One idea is to rank users more highly when their comment is closer to mine in the comment tree. Also to weight users more highly when we both comment on an article that has relatively few comments.


Yep, my doppels all seem to have participated in topics and threads that I ignored. We seem to have never interacted with each other, and I don't seem to have voted any of their comments.


If you encounter the error that "This user does not exist or does not have any activity.", check the case. They seem to be case-sensitive on this page.

(I checked with correct and incorrect spellings of "dang", "pg", "TeMPOraL" and "_Microft".)


Yup, didn't work for me at first because it's case sensitive. Also, you're one of my doppelgangers, hello.


Hello, hello, nice to hear that - I'll make sure to look through your comment history later!


Didn't work when I fixed casing until I refreshed the page.


So my HN doppelgänger according to this tool is someone I don't hold in high regard, and even clashed with once. Cool...


Why not.

In the past I often had the impression I wouldn't get along with myself.

Now, that I'm more chill and less confrontative, I think I would like to meet myself.


I have unintentionally trolled myself more than once due to people necroing old forum threads.

Yeah, I talk a lot of shit but I've got nothing on my old self.

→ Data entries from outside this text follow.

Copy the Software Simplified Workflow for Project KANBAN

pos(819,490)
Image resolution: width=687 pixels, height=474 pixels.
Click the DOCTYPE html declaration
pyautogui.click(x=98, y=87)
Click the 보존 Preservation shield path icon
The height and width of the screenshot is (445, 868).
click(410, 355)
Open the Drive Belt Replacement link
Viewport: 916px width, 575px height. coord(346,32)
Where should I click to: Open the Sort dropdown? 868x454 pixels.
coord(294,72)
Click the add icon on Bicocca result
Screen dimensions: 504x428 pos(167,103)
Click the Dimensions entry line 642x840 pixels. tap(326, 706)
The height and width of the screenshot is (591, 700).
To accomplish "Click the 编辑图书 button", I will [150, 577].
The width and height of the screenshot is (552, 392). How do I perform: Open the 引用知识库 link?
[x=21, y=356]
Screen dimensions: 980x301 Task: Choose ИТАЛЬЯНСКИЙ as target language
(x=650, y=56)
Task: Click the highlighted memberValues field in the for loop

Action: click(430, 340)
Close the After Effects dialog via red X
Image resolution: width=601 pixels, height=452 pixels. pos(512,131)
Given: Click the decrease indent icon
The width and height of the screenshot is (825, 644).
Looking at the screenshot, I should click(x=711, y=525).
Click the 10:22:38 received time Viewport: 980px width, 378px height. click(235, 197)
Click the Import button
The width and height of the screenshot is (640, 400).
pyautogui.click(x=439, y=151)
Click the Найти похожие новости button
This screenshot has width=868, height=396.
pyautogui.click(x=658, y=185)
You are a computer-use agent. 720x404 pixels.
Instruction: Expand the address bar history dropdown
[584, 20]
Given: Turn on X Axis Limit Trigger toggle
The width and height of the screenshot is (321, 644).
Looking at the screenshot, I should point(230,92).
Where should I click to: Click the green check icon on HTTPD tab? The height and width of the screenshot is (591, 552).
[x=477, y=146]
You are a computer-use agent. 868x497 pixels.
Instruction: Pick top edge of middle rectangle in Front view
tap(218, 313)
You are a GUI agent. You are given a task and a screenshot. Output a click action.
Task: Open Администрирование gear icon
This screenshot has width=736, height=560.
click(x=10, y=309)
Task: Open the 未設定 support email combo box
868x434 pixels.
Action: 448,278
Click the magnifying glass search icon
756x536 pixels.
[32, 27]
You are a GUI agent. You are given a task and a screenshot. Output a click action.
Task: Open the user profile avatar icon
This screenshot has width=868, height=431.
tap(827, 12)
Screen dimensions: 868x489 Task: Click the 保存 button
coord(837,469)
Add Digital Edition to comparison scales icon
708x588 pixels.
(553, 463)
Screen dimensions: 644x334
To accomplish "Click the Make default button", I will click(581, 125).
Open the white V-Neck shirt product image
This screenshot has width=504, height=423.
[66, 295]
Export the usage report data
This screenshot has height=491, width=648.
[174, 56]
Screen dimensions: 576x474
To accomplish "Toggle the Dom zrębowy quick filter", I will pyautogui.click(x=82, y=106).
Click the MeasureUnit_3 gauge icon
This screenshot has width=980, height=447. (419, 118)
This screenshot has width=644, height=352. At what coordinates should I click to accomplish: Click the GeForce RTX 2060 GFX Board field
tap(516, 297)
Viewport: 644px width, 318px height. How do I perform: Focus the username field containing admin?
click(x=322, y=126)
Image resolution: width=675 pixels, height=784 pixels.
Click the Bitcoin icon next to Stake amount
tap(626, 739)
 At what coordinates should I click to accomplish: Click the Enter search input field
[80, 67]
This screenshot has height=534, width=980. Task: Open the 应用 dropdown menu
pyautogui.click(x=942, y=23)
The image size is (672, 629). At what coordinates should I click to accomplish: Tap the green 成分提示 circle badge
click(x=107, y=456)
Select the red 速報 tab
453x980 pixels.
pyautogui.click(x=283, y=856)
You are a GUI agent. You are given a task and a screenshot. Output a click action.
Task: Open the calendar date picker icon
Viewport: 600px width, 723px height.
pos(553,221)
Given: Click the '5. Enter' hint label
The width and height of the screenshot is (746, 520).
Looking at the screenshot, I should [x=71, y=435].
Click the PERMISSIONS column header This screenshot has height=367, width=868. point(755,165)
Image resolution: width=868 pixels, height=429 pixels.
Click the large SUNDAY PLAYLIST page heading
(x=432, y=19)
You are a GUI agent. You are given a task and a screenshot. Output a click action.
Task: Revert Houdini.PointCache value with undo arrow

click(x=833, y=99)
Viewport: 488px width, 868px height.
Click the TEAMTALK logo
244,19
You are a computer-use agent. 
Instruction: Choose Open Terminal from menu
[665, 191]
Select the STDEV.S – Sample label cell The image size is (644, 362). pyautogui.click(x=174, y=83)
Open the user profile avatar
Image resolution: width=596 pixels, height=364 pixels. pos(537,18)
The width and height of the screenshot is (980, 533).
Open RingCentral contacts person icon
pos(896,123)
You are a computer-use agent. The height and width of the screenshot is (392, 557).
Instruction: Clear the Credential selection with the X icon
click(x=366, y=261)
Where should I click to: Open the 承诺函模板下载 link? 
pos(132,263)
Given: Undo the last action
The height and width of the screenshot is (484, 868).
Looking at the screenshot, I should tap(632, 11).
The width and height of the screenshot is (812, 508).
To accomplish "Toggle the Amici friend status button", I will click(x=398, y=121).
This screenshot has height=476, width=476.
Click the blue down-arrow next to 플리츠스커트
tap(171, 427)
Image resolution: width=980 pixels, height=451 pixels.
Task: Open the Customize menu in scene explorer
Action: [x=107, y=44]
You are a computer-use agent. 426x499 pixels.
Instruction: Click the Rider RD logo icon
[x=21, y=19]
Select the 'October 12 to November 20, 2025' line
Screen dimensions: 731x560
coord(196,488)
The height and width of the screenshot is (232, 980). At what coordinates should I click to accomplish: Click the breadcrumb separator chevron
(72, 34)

Hah, I’ve thought the same thing. I think I’d enjoy working with myself quite a bit. As a housemate, though, I doubt we’d cross boundaries often. Very thankful to be married to someone who truly complements me.


Well, to meet your doppelgänger is an ill omen after all.


If you recognize your doppelganger, it's probably because you have an interest in the same topics. Your opinions and your posting style may be different—or even opposite—but from a certain perspective, you have more in common with each other than most.

I'm skeptical that this tool does a good job of identifying semantic meaning of a comment, but I bet it gets the topic right.


This is a nice case study on why it's good to predict distributions instead of raw values. Low comment accounts should have a high degree of uncertainty, which should translate into weaker similarity scores, of you compute the expected similarity of two accounts.


Eep. My doppelganger is a banned user who posted too many gender flamewar-baiting comments. Let it not be so!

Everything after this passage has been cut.